> Problem to work on
The answer should contain each record below, repeated exactly.

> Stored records

::::

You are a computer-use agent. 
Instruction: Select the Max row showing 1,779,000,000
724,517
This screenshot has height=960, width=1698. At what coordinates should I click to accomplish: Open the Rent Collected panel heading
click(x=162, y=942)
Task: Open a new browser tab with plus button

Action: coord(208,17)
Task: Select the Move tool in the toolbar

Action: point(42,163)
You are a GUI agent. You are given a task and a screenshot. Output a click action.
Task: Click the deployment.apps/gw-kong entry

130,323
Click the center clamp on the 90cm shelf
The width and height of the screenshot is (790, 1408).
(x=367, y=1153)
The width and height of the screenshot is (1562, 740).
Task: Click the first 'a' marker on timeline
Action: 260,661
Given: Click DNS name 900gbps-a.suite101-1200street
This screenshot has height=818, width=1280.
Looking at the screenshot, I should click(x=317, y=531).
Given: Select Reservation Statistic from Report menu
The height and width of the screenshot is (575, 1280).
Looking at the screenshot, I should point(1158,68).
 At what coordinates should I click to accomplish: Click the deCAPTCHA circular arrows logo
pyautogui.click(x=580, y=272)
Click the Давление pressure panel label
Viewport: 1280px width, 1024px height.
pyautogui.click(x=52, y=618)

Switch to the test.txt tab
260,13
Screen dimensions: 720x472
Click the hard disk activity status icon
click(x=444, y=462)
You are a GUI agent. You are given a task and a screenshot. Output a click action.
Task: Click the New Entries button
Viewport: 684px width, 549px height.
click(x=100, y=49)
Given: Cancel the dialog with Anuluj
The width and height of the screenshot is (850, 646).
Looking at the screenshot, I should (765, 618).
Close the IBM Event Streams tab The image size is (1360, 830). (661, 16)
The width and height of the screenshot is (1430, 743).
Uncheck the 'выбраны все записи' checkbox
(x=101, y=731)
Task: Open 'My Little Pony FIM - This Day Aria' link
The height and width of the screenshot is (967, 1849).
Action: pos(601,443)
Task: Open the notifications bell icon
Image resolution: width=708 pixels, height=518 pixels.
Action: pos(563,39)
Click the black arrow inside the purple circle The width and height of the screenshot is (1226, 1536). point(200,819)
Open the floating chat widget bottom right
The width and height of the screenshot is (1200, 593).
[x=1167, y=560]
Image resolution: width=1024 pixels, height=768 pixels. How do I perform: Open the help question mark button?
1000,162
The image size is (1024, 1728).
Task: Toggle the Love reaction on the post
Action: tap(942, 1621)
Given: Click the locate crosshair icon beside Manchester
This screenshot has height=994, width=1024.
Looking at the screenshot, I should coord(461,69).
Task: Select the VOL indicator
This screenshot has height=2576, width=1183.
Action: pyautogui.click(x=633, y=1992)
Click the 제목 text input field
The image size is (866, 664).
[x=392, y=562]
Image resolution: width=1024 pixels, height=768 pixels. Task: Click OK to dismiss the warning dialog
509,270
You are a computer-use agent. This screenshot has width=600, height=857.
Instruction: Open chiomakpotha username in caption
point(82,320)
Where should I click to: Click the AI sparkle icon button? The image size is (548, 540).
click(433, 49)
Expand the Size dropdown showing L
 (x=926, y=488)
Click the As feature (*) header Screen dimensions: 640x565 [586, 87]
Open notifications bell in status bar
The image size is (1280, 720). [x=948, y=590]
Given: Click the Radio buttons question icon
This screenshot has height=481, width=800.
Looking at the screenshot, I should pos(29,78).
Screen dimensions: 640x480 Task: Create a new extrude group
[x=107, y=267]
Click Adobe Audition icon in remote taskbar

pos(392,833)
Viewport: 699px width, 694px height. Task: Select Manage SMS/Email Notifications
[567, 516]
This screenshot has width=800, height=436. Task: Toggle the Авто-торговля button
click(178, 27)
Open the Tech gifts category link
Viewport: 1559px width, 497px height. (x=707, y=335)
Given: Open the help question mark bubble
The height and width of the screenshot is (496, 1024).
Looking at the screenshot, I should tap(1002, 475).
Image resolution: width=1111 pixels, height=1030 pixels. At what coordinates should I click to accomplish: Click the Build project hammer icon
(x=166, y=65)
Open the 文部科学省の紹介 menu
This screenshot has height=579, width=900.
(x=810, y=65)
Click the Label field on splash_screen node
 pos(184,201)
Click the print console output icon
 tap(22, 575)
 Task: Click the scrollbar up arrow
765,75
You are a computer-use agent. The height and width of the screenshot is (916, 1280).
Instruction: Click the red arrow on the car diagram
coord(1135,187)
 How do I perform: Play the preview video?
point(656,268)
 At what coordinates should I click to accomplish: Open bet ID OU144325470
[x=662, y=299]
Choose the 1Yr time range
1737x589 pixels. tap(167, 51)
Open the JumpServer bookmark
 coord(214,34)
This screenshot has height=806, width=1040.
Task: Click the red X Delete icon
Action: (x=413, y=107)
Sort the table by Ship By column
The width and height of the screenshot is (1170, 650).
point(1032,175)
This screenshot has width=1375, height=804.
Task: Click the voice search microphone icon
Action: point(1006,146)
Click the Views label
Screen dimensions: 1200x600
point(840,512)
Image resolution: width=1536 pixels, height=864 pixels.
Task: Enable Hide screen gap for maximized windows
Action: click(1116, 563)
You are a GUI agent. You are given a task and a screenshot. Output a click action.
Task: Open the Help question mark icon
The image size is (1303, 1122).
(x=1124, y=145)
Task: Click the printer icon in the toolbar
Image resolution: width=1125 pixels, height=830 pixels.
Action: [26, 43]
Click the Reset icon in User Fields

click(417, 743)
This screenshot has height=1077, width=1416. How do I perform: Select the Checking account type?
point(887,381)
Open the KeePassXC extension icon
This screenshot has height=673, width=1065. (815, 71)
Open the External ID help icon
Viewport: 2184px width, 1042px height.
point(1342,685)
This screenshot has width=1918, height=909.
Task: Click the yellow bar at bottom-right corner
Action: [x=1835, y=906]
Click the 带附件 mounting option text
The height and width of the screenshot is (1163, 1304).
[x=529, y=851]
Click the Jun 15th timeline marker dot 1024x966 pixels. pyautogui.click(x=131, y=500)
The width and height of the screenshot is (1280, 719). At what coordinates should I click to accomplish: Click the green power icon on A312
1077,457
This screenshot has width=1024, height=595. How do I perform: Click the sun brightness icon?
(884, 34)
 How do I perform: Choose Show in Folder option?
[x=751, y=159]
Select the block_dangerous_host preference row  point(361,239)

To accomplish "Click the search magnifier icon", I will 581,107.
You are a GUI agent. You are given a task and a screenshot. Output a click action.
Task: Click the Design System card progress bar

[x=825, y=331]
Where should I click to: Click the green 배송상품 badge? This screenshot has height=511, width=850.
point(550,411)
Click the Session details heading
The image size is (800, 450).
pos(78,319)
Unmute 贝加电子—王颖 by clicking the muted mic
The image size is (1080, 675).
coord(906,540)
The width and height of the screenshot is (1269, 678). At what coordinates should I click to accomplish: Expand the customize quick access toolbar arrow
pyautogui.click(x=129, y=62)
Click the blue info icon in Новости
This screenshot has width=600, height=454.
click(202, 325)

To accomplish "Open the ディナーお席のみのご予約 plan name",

::::

> Solution for this problem
You are a computer-use agent. 
Instruction: Select the Max row showing 1,779,000,000
724,517
This screenshot has height=960, width=1698. At what coordinates should I click to accomplish: Open the Rent Collected panel heading
click(x=162, y=942)
Task: Open a new browser tab with plus button

Action: coord(208,17)
Task: Select the Move tool in the toolbar

Action: point(42,163)
You are a GUI agent. You are given a task and a screenshot. Output a click action.
Task: Click the deployment.apps/gw-kong entry

130,323
Click the center clamp on the 90cm shelf
The width and height of the screenshot is (790, 1408).
(x=367, y=1153)
The width and height of the screenshot is (1562, 740).
Task: Click the first 'a' marker on timeline
Action: 260,661
Given: Click DNS name 900gbps-a.suite101-1200street
This screenshot has height=818, width=1280.
Looking at the screenshot, I should click(x=317, y=531).
Given: Select Reservation Statistic from Report menu
The height and width of the screenshot is (575, 1280).
Looking at the screenshot, I should point(1158,68).
 At what coordinates should I click to accomplish: Click the deCAPTCHA circular arrows logo
pyautogui.click(x=580, y=272)
Click the Давление pressure panel label
Viewport: 1280px width, 1024px height.
pyautogui.click(x=52, y=618)

Switch to the test.txt tab
260,13
Screen dimensions: 720x472
Click the hard disk activity status icon
click(x=444, y=462)
You are a GUI agent. You are given a task and a screenshot. Output a click action.
Task: Click the New Entries button
Viewport: 684px width, 549px height.
click(x=100, y=49)
Given: Cancel the dialog with Anuluj
The width and height of the screenshot is (850, 646).
Looking at the screenshot, I should (765, 618).
Close the IBM Event Streams tab The image size is (1360, 830). (661, 16)
The width and height of the screenshot is (1430, 743).
Uncheck the 'выбраны все записи' checkbox
(x=101, y=731)
Task: Open 'My Little Pony FIM - This Day Aria' link
The height and width of the screenshot is (967, 1849).
Action: pos(601,443)
Task: Open the notifications bell icon
Image resolution: width=708 pixels, height=518 pixels.
Action: pos(563,39)
Click the black arrow inside the purple circle The width and height of the screenshot is (1226, 1536). point(200,819)
Open the floating chat widget bottom right
The width and height of the screenshot is (1200, 593).
[x=1167, y=560]
Image resolution: width=1024 pixels, height=768 pixels. How do I perform: Open the help question mark button?
1000,162
The image size is (1024, 1728).
Task: Toggle the Love reaction on the post
Action: tap(942, 1621)
Given: Click the locate crosshair icon beside Manchester
This screenshot has height=994, width=1024.
Looking at the screenshot, I should coord(461,69).
Task: Select the VOL indicator
This screenshot has height=2576, width=1183.
Action: pyautogui.click(x=633, y=1992)
Click the 제목 text input field
The image size is (866, 664).
[x=392, y=562]
Image resolution: width=1024 pixels, height=768 pixels. Task: Click OK to dismiss the warning dialog
509,270
You are a computer-use agent. This screenshot has width=600, height=857.
Instruction: Open chiomakpotha username in caption
point(82,320)
Where should I click to: Click the AI sparkle icon button? The image size is (548, 540).
click(433, 49)
Expand the Size dropdown showing L
 (x=926, y=488)
Click the As feature (*) header Screen dimensions: 640x565 [586, 87]
Open notifications bell in status bar
The image size is (1280, 720). [x=948, y=590]
Given: Click the Radio buttons question icon
This screenshot has height=481, width=800.
Looking at the screenshot, I should pos(29,78).
Screen dimensions: 640x480 Task: Create a new extrude group
[x=107, y=267]
Click Adobe Audition icon in remote taskbar

pos(392,833)
Viewport: 699px width, 694px height. Task: Select Manage SMS/Email Notifications
[567, 516]
This screenshot has width=800, height=436. Task: Toggle the Авто-торговля button
click(178, 27)
Open the Tech gifts category link
Viewport: 1559px width, 497px height. (x=707, y=335)
Given: Open the help question mark bubble
The height and width of the screenshot is (496, 1024).
Looking at the screenshot, I should tap(1002, 475).
Image resolution: width=1111 pixels, height=1030 pixels. At what coordinates should I click to accomplish: Click the Build project hammer icon
(x=166, y=65)
Open the 文部科学省の紹介 menu
This screenshot has height=579, width=900.
(x=810, y=65)
Click the Label field on splash_screen node
 pos(184,201)
Click the print console output icon
 tap(22, 575)
 Task: Click the scrollbar up arrow
765,75
You are a computer-use agent. The height and width of the screenshot is (916, 1280).
Instruction: Click the red arrow on the car diagram
coord(1135,187)
 How do I perform: Play the preview video?
point(656,268)
 At what coordinates should I click to accomplish: Open bet ID OU144325470
[x=662, y=299]
Choose the 1Yr time range
1737x589 pixels. tap(167, 51)
Open the JumpServer bookmark
 coord(214,34)
This screenshot has height=806, width=1040.
Task: Click the red X Delete icon
Action: (x=413, y=107)
Sort the table by Ship By column
The width and height of the screenshot is (1170, 650).
point(1032,175)
This screenshot has width=1375, height=804.
Task: Click the voice search microphone icon
Action: point(1006,146)
Click the Views label
Screen dimensions: 1200x600
point(840,512)
Image resolution: width=1536 pixels, height=864 pixels.
Task: Enable Hide screen gap for maximized windows
Action: click(1116, 563)
You are a GUI agent. You are given a task and a screenshot. Output a click action.
Task: Open the Help question mark icon
The image size is (1303, 1122).
(x=1124, y=145)
Task: Click the printer icon in the toolbar
Image resolution: width=1125 pixels, height=830 pixels.
Action: [26, 43]
Click the Reset icon in User Fields

click(417, 743)
This screenshot has height=1077, width=1416. How do I perform: Select the Checking account type?
point(887,381)
Open the KeePassXC extension icon
This screenshot has height=673, width=1065. (815, 71)
Open the External ID help icon
Viewport: 2184px width, 1042px height.
point(1342,685)
This screenshot has width=1918, height=909.
Task: Click the yellow bar at bottom-right corner
Action: [x=1835, y=906]
Click the 带附件 mounting option text
The height and width of the screenshot is (1163, 1304).
[x=529, y=851]
Click the Jun 15th timeline marker dot 1024x966 pixels. pyautogui.click(x=131, y=500)
The width and height of the screenshot is (1280, 719). At what coordinates should I click to accomplish: Click the green power icon on A312
1077,457
This screenshot has width=1024, height=595. How do I perform: Click the sun brightness icon?
(884, 34)
 How do I perform: Choose Show in Folder option?
[x=751, y=159]
Select the block_dangerous_host preference row  point(361,239)

To accomplish "Click the search magnifier icon", I will 581,107.
You are a GUI agent. You are given a task and a screenshot. Output a click action.
Task: Click the Design System card progress bar

[x=825, y=331]
Where should I click to: Click the green 배송상품 badge? This screenshot has height=511, width=850.
point(550,411)
Click the Session details heading
The image size is (800, 450).
pos(78,319)
Unmute 贝加电子—王颖 by clicking the muted mic
The image size is (1080, 675).
coord(906,540)
The width and height of the screenshot is (1269, 678). At what coordinates should I click to accomplish: Expand the customize quick access toolbar arrow
pyautogui.click(x=129, y=62)
Click the blue info icon in Новости
This screenshot has width=600, height=454.
click(202, 325)

To accomplish "Open the ディナーお席のみのご予約 plan name",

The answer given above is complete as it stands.